Task to carry out:
Your answer must be the line containing "The image size" and each following line to the end of the listing below, copied exactly, with pictures removed and nothing added.

Record extracts:

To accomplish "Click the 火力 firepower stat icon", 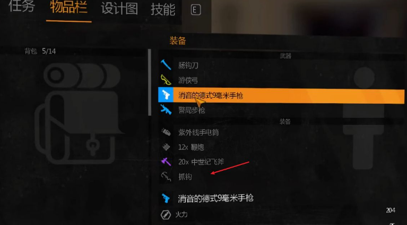I will (x=166, y=214).
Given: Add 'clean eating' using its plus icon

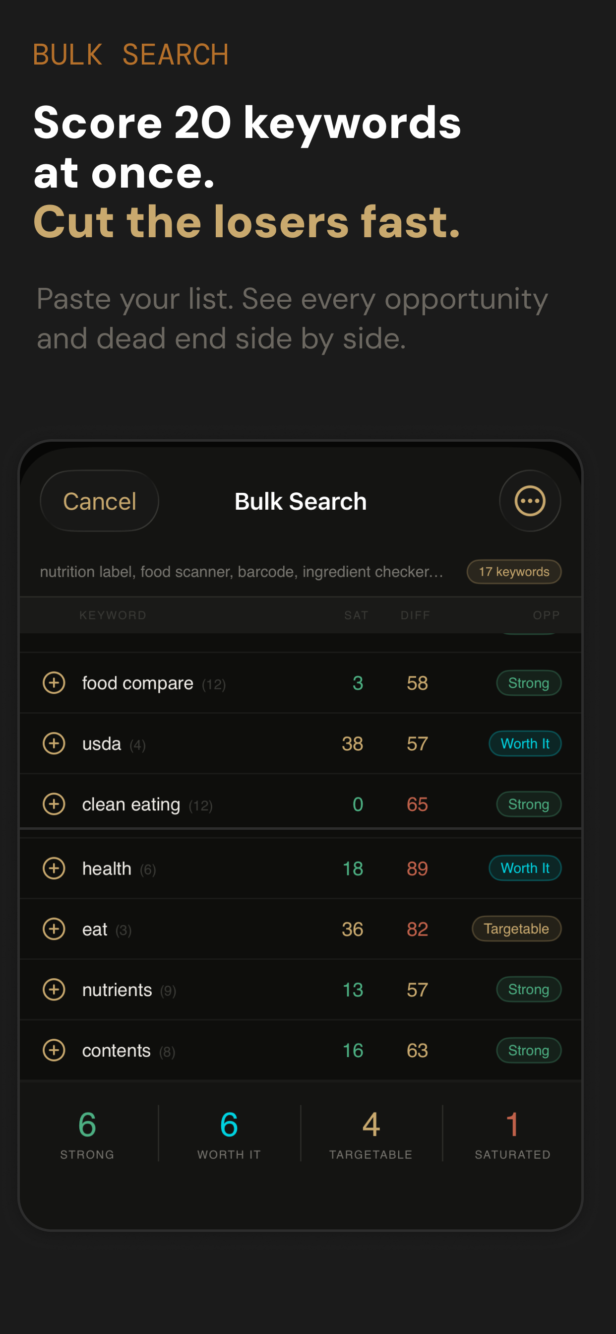Looking at the screenshot, I should click(54, 804).
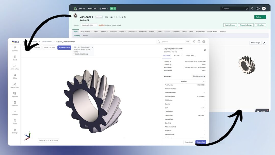Open ECOs & Revs from the sidebar

click(15, 67)
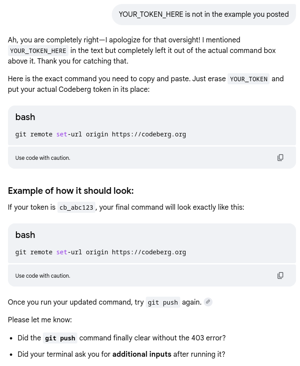Click first "Use code with caution." notice

point(43,158)
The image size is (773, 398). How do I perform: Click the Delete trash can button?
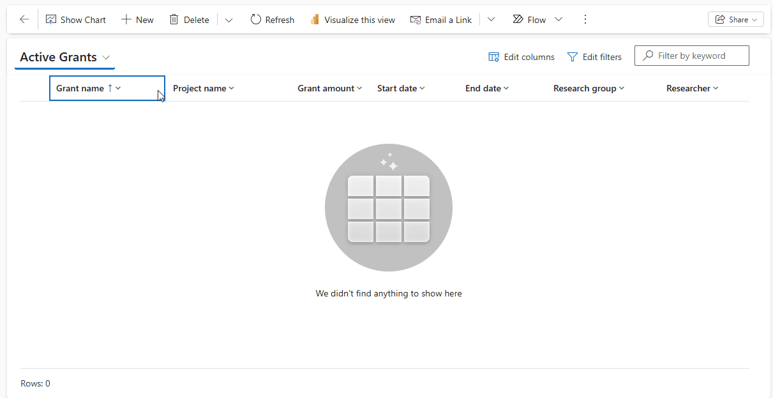tap(189, 20)
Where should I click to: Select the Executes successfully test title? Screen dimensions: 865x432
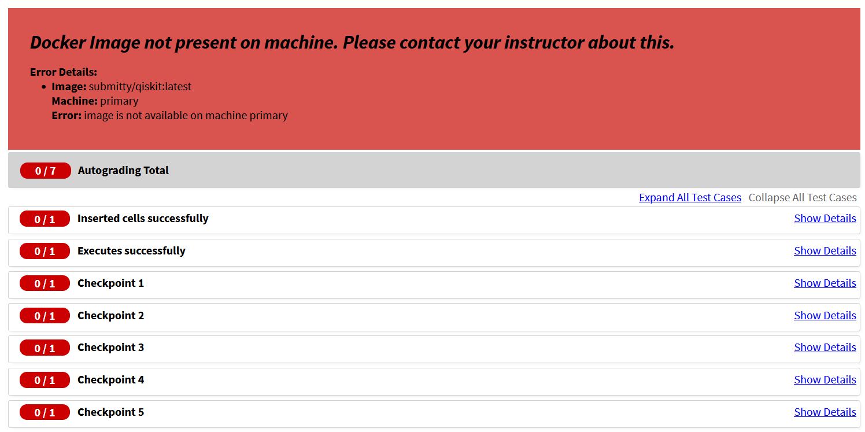coord(131,251)
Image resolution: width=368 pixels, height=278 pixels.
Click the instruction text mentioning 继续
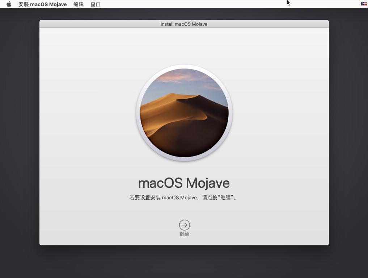184,198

Problem solution:
The image size is (773, 398). How do I perform: Click the Delete trash can button?
tap(189, 20)
Where should I click to: Select the Executes successfully test title? Screen dimensions: 865x432
coord(131,251)
Image resolution: width=368 pixels, height=278 pixels.
Click the instruction text mentioning 继续
184,198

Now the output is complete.